I discovered I don't have a problem while sitting down doing some reading or digital artwork on my computer but the moment I try to get up, the heart will start fluttering, my BP is so low or drops to very low and I pass out. I can't even walk to the kitchen anymore, from my room to my office, which is just a few steps, is nearly impossible. I take/shuffle 2 steps out of the door totally exhausted, like there is a heavy blanket on you and the 'real world', lean with my head against the wall in the halllway so I can make the turn into my room. By now W. is with my assisting me to safely make it to my bed and oh horror I forgot I had to pee so a new trip need to be undertaken. All the while my heart is feeling like it is going to stop, going on strike, not doing it any longer. It's fed up. It had enough.

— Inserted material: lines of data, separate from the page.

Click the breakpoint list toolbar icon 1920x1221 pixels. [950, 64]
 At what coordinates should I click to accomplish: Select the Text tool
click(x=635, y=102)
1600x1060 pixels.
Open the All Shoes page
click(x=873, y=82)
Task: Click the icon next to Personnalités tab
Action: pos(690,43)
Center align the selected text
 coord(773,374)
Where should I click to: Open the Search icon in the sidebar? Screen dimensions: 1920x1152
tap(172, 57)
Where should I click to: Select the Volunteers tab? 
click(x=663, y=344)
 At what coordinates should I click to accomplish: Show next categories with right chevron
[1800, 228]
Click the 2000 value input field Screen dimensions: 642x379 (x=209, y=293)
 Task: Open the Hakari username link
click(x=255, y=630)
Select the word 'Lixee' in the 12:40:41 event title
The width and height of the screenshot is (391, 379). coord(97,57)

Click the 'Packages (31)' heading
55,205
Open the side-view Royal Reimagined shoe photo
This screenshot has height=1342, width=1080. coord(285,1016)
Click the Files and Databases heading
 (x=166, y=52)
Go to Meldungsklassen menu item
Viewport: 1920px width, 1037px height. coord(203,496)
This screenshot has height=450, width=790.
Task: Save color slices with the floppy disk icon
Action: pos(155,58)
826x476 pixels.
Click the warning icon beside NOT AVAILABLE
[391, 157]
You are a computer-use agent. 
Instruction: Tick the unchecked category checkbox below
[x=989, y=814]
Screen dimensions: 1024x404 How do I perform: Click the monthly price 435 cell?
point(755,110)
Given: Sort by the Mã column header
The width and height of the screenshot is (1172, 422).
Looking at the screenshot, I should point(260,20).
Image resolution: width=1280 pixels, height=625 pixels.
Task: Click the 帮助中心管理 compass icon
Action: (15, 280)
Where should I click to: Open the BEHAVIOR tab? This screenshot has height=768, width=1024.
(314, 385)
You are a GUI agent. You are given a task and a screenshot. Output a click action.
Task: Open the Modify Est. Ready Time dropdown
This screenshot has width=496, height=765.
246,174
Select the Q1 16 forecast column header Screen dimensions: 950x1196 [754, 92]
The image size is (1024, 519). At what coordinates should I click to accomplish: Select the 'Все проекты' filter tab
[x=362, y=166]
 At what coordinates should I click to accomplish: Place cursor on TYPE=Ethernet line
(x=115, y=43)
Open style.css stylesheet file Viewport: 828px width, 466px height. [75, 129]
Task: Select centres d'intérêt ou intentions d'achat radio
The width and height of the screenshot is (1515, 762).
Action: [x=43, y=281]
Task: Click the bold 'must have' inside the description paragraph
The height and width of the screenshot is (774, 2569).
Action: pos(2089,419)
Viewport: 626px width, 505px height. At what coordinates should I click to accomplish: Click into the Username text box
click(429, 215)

And that are just the physical symptoms which are basically just the opposite of what it should be doing. That is so often the case with meds that I take it's not even funny anymore.

Than there are the psychiatric symptoms, like depression, suicide, anger, anxiety, sadness, grief, spaced out. Just staring for an hour into nothing, thinking nothing at all. Inability to focus on a subject, my newsletters and because I can't focus I also can not do my beloved new hobby, making digital memory books.

Life becomes even more empty and my world smaller.

Less side effects are constant nausea, abdominal pain, a nasty rash/itch, dry burning eyes, changing vision etc. The tremor that I had and what gave me problems with photography did not go away like they promised, instead it became twice as bad.

I had such high hopes for the Beta Blockers, I was hoping on a bit of quality of life improvement. Instead it renders me even more disabled. I have no idea how to stop using them. Getting off them is as difficult as stopping an addiction to Valium. The warning says: do not stop these medication, this can gave serious consequences like a heart attack, stroke or severe Arrythmia I seriously wish I never started them, messing with your heart function is dangerous and I do wonder why most medication have an opposite effect on me.

Sorry this entry is such a bummer, I wish it was different. I would have loved to write every day entries but as it was I was lying on my bed staring of into lala-land. Hope to have some input from my doc tomorrow. Will post more if I do.